Kang Sun-mi

Personal information
- Full name: Kang Sun-mi
- Date of birth: 14 March 1979 (age 47)
- Height: 1.66 m (5 ft 5 in)
- Position: Forward

Youth career
- 1995-1997: Dongho Technical High School
- 1998-1999: Hanyang Women's University

Senior career*
- Years: Team / Apps / (Gls)
- 2000-2002: Soongmin Wonders
- 2002-2003: INI Steel
- 2004-2009: Seoul WFC
- 2010-2013: Icheon Daekyo

International career
- 1997-2010: South Korea / 37 / (10)

Managerial career
- 2017-2020: Gangwon State University (coach)
- 2020-2024: Hwacheon KSPO (coach)
- 2025-: Hwacheon KSPO

= Kang Sun-mi =

South Korean footballer (born 1979)

Kang Sun-mi (Korean: 강선미, born 14 March 1979) is a South Korean former football player and coach who is currently the manager of Hwacheon KSPO WFC.

== Club career ==
When women's works football team Soongmin Wonders was founded in late 1999, Kang was one of its original squad members, playing as a striker. She quickly earned a reputation as one of the club's top goalscorers. Kang played for Soongmin until the team's disbandment in late 2002, after which she moved to INI Steel. She moved again in 2004, joining the newly established Seoul City WFC. Kang later played for Goyang Daekyo in the WK League before retiring from her playing career.

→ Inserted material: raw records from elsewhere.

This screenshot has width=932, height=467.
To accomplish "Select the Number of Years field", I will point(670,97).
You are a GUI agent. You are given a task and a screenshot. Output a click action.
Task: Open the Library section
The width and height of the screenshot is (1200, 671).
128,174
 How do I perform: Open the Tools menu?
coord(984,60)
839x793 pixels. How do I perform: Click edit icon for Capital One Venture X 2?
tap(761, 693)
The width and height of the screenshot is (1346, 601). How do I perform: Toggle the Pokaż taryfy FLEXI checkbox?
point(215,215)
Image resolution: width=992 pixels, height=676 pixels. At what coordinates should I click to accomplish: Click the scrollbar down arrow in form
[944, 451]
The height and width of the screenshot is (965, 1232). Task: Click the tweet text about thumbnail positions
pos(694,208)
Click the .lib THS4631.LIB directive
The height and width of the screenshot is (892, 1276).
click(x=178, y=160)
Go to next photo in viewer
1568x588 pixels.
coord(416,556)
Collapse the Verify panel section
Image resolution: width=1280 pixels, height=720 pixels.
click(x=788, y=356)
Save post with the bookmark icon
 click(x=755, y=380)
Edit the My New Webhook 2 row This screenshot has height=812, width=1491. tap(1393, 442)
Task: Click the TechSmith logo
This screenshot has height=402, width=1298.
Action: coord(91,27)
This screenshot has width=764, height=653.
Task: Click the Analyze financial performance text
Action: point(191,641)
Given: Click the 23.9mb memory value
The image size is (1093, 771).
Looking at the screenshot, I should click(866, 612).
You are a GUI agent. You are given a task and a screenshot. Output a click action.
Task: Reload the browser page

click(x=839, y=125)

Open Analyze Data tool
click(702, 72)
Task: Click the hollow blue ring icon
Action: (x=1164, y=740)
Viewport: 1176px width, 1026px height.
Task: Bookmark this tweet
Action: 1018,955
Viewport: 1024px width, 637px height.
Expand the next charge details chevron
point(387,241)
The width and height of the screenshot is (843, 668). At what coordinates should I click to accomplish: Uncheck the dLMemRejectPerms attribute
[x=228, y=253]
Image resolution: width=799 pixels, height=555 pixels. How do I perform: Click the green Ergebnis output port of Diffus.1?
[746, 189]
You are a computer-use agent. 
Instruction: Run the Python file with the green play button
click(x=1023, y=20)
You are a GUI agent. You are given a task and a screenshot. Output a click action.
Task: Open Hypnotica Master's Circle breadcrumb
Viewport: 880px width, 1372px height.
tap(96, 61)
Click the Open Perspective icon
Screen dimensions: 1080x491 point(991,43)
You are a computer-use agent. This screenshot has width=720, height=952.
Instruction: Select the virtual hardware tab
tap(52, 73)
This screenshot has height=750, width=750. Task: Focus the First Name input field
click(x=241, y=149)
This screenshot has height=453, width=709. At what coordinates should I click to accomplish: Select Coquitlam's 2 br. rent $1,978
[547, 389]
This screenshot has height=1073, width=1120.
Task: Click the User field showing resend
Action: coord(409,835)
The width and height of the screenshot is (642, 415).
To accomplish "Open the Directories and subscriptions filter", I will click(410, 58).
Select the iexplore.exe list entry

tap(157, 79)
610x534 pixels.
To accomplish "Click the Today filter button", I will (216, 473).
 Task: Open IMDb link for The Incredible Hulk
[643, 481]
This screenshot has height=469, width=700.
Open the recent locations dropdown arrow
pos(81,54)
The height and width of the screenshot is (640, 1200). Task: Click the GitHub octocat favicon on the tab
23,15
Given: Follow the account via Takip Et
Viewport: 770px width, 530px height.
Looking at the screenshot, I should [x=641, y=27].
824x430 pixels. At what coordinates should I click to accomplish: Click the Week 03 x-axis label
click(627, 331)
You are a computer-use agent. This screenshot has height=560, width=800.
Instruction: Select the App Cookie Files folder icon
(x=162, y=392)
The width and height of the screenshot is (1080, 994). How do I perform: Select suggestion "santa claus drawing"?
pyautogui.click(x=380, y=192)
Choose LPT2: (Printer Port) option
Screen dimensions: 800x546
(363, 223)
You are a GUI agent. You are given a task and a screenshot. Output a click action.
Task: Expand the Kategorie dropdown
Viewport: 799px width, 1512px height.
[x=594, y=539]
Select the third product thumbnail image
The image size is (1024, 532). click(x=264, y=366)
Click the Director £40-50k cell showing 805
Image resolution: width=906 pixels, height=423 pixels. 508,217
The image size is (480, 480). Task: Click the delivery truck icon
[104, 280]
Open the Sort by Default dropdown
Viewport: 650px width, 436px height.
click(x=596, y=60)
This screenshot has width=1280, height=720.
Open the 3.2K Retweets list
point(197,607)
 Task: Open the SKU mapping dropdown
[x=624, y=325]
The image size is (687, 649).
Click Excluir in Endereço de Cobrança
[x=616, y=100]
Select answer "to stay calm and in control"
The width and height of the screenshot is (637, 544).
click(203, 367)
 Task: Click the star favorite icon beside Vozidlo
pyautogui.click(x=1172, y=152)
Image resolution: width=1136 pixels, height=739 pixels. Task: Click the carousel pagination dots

== International career ==
Kang was part of the South Korean squad that won the bronze medal at the 2001 Summer Universiade in Beijing. She scored the opening goal in the third-place playoff against France. Kang scored her team's only goal in a 3-1 loss against Australia in the group stage of the 2010 AFC Women's Asian Cup, in what would be her penultimate international appearance.

== Managerial career ==
Having previously coached the women's football team at Gangwon State University, from 2020 to 2024 Kang worked as a coach for WK League side Hwacheon KSPO. She was promoted to manager in 2025 after Kang Jae-soon stepped aside to take on a more general managerial role at the club. In her first year as head coach, Kang led KSPO to their first WK League championship title, completing the first domestic treble in the history of Korean women's football following wins at the National Women's Football Championship and National Sports Festival. She also received the Korean Women's Football Federation Manager of the Year award.

== Style of play ==
From a young age Kang was known for her speed and physical strength despite her slight build. Her goalscoring ability earned her comparisons to legendary Chinese footballer Sun Wen.

== Career statistics ==

=== International ===

Appearances and goals by national team and year
| National team | Year | Apps | Goals |
| South Korea | 1997 | 2 | 0 |
| 1998 | 3 | 0 |
| 1999 | 9 | 5 |
| 2000 | 4 | 0 |
| 2001 | 7 | 3 |
| 2002 | 3 | 0 |
| 2006 | 4 | 0 |
| 2007 | 1 | 0 |
| 2010 | 3 | 1 |
| Total |  | 37 | 10 |

 Scores and results list South Korea's goal tally first, score column indicates score after each Kang Sun-mi goal.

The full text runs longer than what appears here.